From 5cd47aab35e38c4819dcc4630a8e85ad44fa414d Mon Sep 17 00:00:00 2001
From: Giang Bui <giangbui@uchicago.edu>
Date: Wed, 28 Mar 2018 15:25:52 -0500
Subject: [PATCH] chore(bagit): change method names

change dicts2tbl -> dicts2tsv
change table -> tsv
---
 peregrine/resources/submission/__init__.py | 36 -------------
 peregrine/utils/__init__.py                |  2 +-
 peregrine/utils/json2csv.py                | 60 ++++++++++++----------
 peregrine/utils/pybdbag.py                 |  4 +-
 tests/graphql/test_graphql.py              |  8 +--
 5 files changed, 41 insertions(+), 69 deletions(-)

diff --git a/peregrine/resources/submission/__init__.py b/peregrine/resources/submission/__init__.py
index af9461e5..0f79b063 100644
--- a/peregrine/resources/submission/__init__.py
+++ b/peregrine/resources/submission/__init__.py
@@ -148,39 +148,3 @@ def root_graphql_schema_query():
             graphql.execute_query(get_introspection_query())
         )
     )
-
-# @peregrine.blueprints.blueprint.route('/export', methods=['POST'])
-# def get_manifest():
-#     """
-#     Creates and returns a manifest based on the filters pased on
-#     to this endpoint
-#     parameters:
-#         - name: filters
-#           in: graphql result in json format
-#           description: Filters to be applied when generating the manifest
-#     :return: A manifest that the user can use to download the files in there
-#     """
-#     payload = peregrine.utils.parse_request_json()
-#     export_data = payload.get('export_data')
-#     bag_path = payload.get('bag_path')
-
-#     if(bag_path is None):
-#         return flask.jsonify({'bag_path': None, 'errors': 'bag_path is required!!!'}), 400
-
-#     if peregrine.utils.contain_node_with_category(export_data, 'data_file') == False:
-#         return flask.jsonify({'errors': 'No data_file node'}), 400
-
-#     res = peregrine.utils.json2tbl(export_data, '', "_")
-#     tsv = peregrine.utils.dicts2tsv(res)
-
-#     bag_info = {'organization': 'CDIS',
-#                 'data_type': 'TOPMed',
-#                 'date_created': datetime.date.today().isoformat()}
-#     args = dict(
-#         bag_path=bag_path,
-#         bag_info=bag_info,
-#         payload=res)
-#     # bag is a compressed file
-#     return peregrine.utils.create_bdbag(**args), 200
-
-#     # return flask.jsonify({'data': res}), 200
\ No newline at end of file
diff --git a/peregrine/utils/__init__.py b/peregrine/utils/__init__.py
index 0e7bef9b..158931b7 100644
--- a/peregrine/utils/__init__.py
+++ b/peregrine/utils/__init__.py
@@ -1,5 +1,5 @@
 from .payload import get_variables,jsonify_check_errors,parse_request_json,get_keys,contain_node_with_category
 from .pybdbag import create_bdbag
 from .scheduling import AsyncPool
-from .json2csv import flatten_obj,json2tbl, dicts2tsv, flatten_json
+from .json2csv import flatten_obj,json2tsv, dicts2tsv, flatten_json
 from .response import format_response
diff --git a/peregrine/utils/json2csv.py b/peregrine/utils/json2csv.py
index 3d959b01..d91af132 100644
--- a/peregrine/utils/json2csv.py
+++ b/peregrine/utils/json2csv.py
@@ -53,11 +53,14 @@ def dicts2tsv(dict_list):
     """
     Convert the list of dictionary to tsv format.
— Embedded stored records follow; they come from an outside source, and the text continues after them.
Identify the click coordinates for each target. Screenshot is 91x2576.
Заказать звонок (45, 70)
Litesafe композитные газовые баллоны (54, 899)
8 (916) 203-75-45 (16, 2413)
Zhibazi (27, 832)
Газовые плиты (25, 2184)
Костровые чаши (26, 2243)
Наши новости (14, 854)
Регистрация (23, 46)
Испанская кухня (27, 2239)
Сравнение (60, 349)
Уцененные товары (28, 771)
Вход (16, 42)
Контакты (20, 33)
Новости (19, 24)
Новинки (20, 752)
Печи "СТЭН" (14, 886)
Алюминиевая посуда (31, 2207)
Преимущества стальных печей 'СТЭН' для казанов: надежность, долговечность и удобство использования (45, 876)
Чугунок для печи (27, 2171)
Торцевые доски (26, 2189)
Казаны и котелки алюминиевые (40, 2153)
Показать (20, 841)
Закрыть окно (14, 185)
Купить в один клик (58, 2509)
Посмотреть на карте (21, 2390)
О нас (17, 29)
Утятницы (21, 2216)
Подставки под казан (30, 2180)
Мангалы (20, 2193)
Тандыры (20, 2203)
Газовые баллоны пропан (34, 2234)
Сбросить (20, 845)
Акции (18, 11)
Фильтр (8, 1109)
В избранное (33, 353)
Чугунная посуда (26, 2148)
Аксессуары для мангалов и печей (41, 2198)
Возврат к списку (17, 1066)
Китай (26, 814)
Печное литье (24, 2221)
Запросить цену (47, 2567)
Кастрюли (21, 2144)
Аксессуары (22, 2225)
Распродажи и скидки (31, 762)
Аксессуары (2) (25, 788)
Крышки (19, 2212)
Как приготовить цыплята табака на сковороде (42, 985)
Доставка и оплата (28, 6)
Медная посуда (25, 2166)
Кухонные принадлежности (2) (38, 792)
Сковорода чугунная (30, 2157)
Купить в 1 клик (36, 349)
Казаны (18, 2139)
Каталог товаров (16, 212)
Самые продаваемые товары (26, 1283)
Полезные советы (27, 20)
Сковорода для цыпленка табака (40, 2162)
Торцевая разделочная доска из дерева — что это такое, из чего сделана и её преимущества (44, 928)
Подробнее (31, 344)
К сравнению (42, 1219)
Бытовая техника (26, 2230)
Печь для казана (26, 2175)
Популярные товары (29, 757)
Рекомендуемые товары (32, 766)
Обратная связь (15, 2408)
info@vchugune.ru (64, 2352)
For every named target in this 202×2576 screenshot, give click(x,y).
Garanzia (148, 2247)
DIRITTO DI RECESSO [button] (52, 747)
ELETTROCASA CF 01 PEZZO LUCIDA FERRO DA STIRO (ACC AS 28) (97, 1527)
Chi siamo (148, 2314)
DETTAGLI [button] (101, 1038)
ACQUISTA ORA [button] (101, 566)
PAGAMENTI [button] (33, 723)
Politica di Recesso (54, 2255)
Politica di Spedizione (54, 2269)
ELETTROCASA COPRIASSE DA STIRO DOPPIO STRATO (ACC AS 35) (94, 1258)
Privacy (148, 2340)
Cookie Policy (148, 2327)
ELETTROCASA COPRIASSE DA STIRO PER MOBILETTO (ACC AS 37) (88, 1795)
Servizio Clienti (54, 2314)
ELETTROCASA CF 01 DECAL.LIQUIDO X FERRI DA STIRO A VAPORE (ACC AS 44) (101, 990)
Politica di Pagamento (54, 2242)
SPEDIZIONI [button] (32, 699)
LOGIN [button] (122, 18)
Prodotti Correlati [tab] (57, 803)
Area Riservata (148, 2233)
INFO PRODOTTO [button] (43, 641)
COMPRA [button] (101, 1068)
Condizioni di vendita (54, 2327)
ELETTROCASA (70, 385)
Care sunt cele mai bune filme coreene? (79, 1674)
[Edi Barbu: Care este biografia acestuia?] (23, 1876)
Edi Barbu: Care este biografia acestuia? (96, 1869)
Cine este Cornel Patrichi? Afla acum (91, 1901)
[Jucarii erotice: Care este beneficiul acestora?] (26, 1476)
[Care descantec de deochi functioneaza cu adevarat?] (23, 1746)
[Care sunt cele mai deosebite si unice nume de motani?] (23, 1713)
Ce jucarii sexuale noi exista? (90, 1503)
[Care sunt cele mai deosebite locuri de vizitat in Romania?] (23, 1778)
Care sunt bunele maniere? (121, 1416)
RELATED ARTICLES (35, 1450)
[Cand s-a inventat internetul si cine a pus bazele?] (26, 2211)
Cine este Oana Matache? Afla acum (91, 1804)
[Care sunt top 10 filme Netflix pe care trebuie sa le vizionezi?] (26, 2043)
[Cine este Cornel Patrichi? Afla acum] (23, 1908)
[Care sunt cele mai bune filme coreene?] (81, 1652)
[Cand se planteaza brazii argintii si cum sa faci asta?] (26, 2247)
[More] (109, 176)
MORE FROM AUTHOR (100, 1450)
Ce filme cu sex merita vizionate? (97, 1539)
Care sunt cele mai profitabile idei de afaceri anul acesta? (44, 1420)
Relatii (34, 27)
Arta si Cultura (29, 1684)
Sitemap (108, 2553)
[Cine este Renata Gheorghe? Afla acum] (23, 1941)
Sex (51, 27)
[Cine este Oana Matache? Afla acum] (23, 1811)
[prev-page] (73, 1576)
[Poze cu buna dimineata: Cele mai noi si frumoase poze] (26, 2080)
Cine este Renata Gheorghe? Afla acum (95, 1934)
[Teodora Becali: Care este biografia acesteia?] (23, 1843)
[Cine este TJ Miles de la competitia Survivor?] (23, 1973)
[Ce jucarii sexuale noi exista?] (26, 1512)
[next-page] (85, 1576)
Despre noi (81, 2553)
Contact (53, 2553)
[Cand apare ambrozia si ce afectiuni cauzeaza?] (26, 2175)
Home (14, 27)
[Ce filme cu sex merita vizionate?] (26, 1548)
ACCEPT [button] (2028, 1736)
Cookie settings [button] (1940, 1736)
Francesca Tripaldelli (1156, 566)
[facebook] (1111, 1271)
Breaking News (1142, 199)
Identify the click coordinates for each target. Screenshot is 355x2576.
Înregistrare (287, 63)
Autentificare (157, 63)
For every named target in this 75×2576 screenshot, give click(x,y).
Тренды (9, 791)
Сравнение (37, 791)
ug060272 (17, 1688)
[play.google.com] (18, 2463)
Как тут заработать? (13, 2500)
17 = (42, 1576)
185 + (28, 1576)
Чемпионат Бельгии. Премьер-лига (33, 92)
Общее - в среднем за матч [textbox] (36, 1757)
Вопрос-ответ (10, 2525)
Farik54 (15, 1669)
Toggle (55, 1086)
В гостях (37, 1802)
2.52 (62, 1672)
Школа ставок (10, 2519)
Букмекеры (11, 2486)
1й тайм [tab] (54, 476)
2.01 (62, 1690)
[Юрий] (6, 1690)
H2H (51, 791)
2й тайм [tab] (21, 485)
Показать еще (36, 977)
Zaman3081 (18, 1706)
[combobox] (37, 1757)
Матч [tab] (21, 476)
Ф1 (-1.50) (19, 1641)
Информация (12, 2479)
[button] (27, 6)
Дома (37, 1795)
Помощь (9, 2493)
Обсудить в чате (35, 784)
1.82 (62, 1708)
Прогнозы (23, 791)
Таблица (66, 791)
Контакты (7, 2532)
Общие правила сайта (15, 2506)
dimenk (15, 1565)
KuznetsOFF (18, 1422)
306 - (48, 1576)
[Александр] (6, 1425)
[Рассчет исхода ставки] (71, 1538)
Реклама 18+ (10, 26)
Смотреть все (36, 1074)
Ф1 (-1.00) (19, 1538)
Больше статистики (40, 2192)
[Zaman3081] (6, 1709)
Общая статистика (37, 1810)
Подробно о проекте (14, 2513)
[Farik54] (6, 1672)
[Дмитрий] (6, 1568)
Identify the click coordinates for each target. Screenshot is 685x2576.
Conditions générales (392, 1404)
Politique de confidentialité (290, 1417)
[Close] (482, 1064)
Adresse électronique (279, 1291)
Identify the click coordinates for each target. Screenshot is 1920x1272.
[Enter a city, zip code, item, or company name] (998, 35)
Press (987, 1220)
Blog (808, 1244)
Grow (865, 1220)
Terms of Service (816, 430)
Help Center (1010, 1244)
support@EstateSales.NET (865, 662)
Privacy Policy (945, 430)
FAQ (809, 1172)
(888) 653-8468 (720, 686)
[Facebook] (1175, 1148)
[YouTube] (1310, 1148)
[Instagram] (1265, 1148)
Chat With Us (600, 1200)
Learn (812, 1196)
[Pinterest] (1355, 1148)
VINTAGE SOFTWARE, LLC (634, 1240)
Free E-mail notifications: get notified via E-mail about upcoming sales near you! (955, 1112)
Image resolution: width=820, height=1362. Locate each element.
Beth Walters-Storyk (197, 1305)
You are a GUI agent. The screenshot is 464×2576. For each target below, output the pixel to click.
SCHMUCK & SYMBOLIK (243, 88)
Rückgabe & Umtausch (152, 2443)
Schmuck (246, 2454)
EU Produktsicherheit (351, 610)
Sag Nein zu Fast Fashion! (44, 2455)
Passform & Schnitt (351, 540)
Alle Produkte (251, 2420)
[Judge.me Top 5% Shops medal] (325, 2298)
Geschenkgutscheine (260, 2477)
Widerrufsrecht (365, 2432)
     Each element of the list represent a row in tsv
+    
     Args:
-        dict_list: list of dictionary
-    Return:
-        output string
+        dict_list(list): list of dictionary
+    
+    Returns:
+        output(str): string in tsv format
     """
+    
     tsv = ""
 
     header_set = set()
@@ -84,58 +87,63 @@ def dicts2tsv(dict_list):
     return tsv
 
 
-def join(table_list, L, index, row):
+def join(tsv_list, L, index, row):
     '''
-    Join sub tables to generate a big table
+    Join list of sub tsv to generate a big tsv
 
     Args:
-        table_list: list of tables. Each table is represented by a list of dictionary
-        L: joined table that is iteratively updated
-        index: int
-        row: dictionary
+        tsv_list(list): list of tables or tvs. Each element is represented by a list of dictionary
+        L(list): joined table that is iteratively updated
+        index(int): the index of the table will be joined
+        row(dict): the current joining row
 
-    Return: None
+    Returns: None
     '''
-    if index == len(table_list):
+    if index == len(tsv_list):
         L.append(row)
     else:
-        for item in table_list[index]:
+        for item in tsv_list[index]:
             newrow = row.copy()
             newrow.update(item)
-            join(table_list, L, index + 1, newrow)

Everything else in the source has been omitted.